** Opening Records for this task block **

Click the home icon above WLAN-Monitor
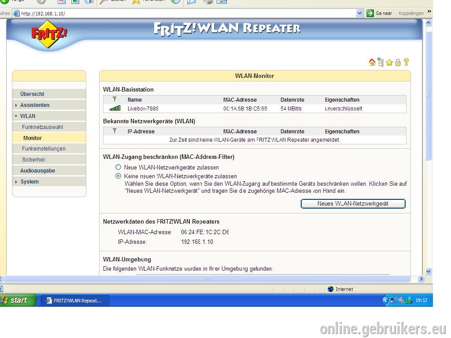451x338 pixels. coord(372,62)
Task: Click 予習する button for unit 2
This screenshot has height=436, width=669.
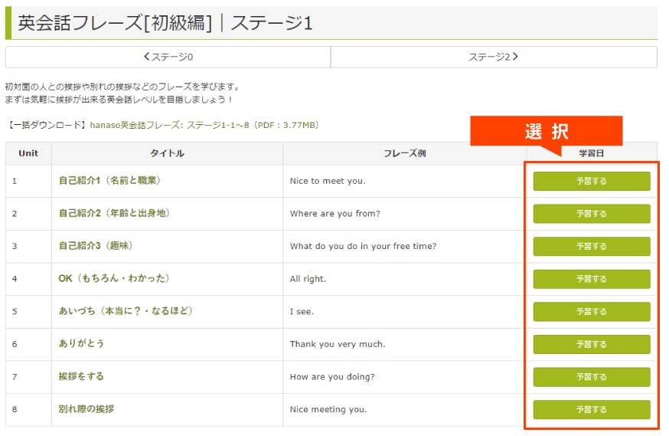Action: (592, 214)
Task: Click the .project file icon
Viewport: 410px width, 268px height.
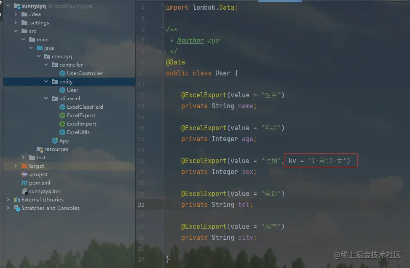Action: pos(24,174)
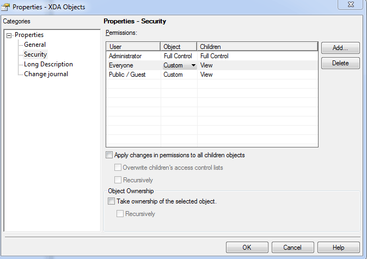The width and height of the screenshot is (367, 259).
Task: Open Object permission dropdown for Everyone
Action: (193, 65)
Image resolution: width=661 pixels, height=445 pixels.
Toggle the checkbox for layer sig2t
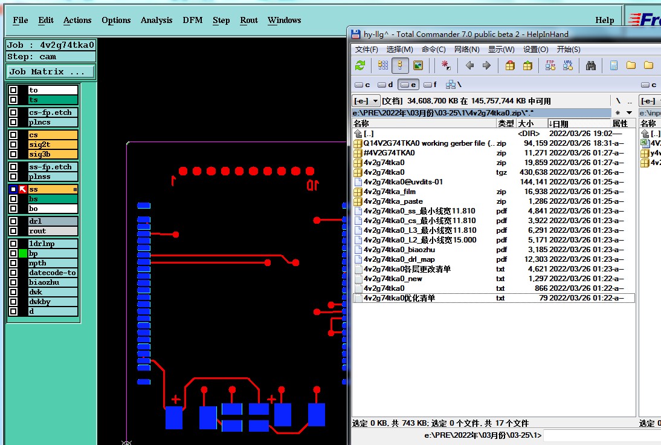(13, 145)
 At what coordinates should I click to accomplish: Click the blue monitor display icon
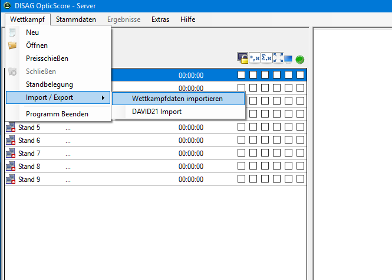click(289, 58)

** Closing Records for this task block **
** Opening Records for this task block **

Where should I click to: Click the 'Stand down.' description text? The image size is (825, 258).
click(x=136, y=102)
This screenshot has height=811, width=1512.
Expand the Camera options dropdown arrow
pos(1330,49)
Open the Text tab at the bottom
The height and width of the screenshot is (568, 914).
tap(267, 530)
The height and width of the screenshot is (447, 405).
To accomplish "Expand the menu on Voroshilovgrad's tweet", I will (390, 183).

** Closing Records for this task block **

Exercise instructions: With pictures omitted, repeat the entries above word for word from the line holding "Viewport: 410px width, 268px height." down to the line holding "Image resolution: width=661", keeping both of those lines.

Response to this task:
Viewport: 410px width, 268px height.
Action: pos(24,174)
The width and height of the screenshot is (367, 259).
Task: Open Object permission dropdown for Everyone
Action: (193, 65)
Image resolution: width=661 pixels, height=445 pixels.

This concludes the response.